▸ Yang Dikerjakan:
1. Menurut kutipan tentang kongres anak-anak SOS, apa kepanjangan FBC?
2. Tolong sambung kutipan tentang kongres anak-anak SOS ini mulai setelah kalimat terakhirnya.

▸ Kutipan Teks:
****************************************
Ruang bebas berekspresi dan bebas dari tekanan bagi anak-anak ternyata memberikan wahana tersendiri bagi anak-anak SOS yang tinggal di Village. Perjalanan kongres pada hari ketiga mengantarkan para peserta untuk mencoba menguraikan, memaparkan dan mencari solusi atas persoalan yang mereka temukan. Setiap kontingen berkumpul, berdiskusi saling mengingat seluruh persoalan yang pernah mereka saksikan
dan mungkin pernah mereka rasakan.
Serius, namun terkadang terkesan bermain-main. Itulah ekspresi bebas yang masih pantas dilakukan anak-anak dalam melakukan pekerjaannya. Namun tak ada satu pun peserta dalam kontingen yang tidak aktif. Mereka tampak antusias dalam memberikan pendapat masing-masing.
Kontingen Sumatera, Lembang, Jakarta, Semarang, Bali dan Flores yang merupakan program FBC (Family Based Care) atau juga disebut village dengan serius membahas persoalan-persoalan yang terjadi dalam village masing-masing. Begitu Nuryanto dan Khoiri, Fasilitator Independen meminta kepada mereka untuk menyampaikan masalah yang terkait dengan diri mereka masing-masing.
****************************************
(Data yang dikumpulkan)
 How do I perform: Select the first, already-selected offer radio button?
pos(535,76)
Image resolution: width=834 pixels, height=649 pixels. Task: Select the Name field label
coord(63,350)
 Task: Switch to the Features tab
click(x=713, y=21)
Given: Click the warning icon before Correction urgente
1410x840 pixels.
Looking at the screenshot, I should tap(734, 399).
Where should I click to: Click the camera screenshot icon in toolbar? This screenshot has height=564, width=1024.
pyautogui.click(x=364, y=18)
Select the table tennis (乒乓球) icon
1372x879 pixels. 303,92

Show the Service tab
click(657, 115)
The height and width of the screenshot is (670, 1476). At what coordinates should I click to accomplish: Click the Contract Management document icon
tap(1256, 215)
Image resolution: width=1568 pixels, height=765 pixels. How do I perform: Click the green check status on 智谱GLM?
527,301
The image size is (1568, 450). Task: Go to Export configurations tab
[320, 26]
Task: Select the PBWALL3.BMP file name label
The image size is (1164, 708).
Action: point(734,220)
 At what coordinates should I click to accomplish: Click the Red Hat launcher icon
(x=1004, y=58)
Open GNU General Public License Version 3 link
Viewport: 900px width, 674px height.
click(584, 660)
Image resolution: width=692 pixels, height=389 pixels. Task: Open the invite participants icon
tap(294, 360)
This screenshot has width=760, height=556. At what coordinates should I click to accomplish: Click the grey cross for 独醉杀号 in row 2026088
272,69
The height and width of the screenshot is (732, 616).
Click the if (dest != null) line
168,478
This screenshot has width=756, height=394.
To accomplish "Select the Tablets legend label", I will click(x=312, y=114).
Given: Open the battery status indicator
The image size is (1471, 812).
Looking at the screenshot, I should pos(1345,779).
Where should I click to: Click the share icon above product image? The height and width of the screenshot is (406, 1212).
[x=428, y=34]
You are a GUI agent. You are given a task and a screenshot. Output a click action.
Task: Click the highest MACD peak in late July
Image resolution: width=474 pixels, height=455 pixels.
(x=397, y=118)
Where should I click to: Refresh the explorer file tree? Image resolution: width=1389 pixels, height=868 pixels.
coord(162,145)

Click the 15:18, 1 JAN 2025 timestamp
****************************************
▸ Jawaban:
1. Family Based Care.

2.
“Masalah itu akan dialami oleh siapa pun, di mana pun dan kapan pun, yang penting kita bisa mengerti masalah tersebut serta mempunyai keinginan untuk bisa memecahkannya, bukan sebaliknya,” jelas Nuryanto kepada peserta. “Ketika mengakhiri masalah dengan kebencian, maka ia berarti mengakhiri masalah dengan masalah,” tambahnya.

Nuryanto, Fasilitator asal Temanggung ini mengatakan, menghindar dari masalah bukan berarti telah bebas dari masalah. Karena masalah yang dipendam akan mendatangkan masalah yang lebih besar lagi. “Jangan takut menghadapi masalah”, himbaunya.

Setiap peserta kontingen menceritakan pengalaman mereka m
asin g-masing dan menuliskannya dalam satu lembar kertas. Mereka tidak sekadar mengkritisi namun juga memberikan solusi bagaimana seharusnya. Beragam persoalan muncul mulai dari masalah ketidakadilan, kekerasan, sampai penelantaran.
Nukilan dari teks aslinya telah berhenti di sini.